Osteoarthritis (OA) is a joint disease characterized by articular cartilage degradation. Persistent low-grade inflammation defines OA pathogenesis, with crucial involvement of pro-inflammatory M1-like macrophages. While mesenchymal stromal cells (MSC) and their small extracellular vesicles (sEV) hold promise for OA treatment, achieving consistent clinical-grade sEV products remains a significant challenge. This study aims to develop fully characterized, reproducible, clinical-grade batches of sEV derived from umbilical cord (UC)-MSC for the treatment of OA while assessing its efficacy and safety.
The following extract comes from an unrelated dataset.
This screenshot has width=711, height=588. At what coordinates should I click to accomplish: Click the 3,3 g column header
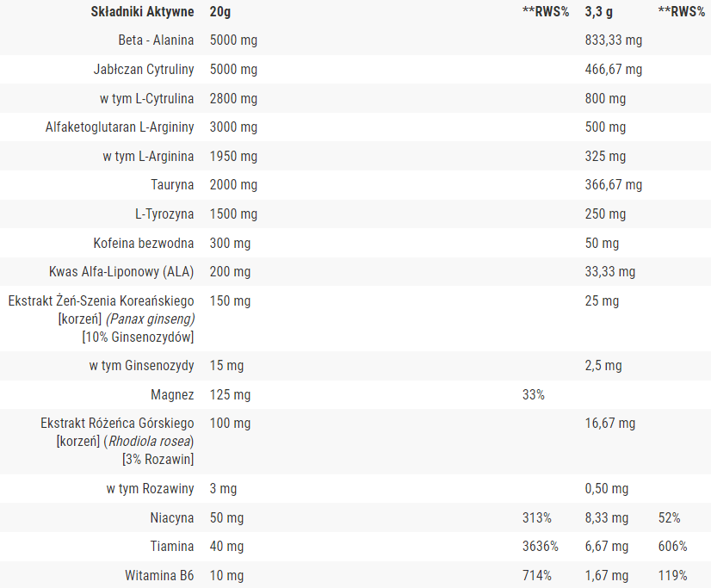click(598, 12)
Initially, a standardized, research-grade manufacturing protocol was established to ensure consistent sEV production. UC-MSC-sEV characterization under non-cGMP conditions showed consistent miRNA and protein profiles, suggesting their potential for standardized manufacturing. In vitro studies evaluated the efficacy, safety, and potency of sEV; animal studies confirmed their effectiveness and safety. In vitro, UC-MSC-sEV polarized macrophages to an anti-inflammatory M2b-like phenotype, through STAT1 modulation, indicating their potential to create an anti-inflammatory environment in the affected joints. In silico studies confirmed sEV's immunosuppressive signature through miRNA and proteome analysis. In an OA mouse model, sEV injected intra-articularly (IA) induced hyaline cartilage regeneration, validated by histological and μCT analyses. The unique detection of sEV signals within the knee joint over time highlights its safety profile by confirming the retention of sEV in the joint. The product development of UC-MSC-sEV involved refining, standardizing, and validating processes in compliance with GMP standards. The initial assessment of the safety of the clinical-grade product via IA administration in a first-in-human study showed no adverse effects after a 12 month follow-up period. These results support the progress of this sEV-based therapy in an early-phase clinical trial, the details of which are presented and discussed in this work. This study provides data on using UC-MSC-sEV as local therapy for OA, highlighting their regenerative and anti-inflammatory properties and safety in preclinical and a proof-of-principle clinical application.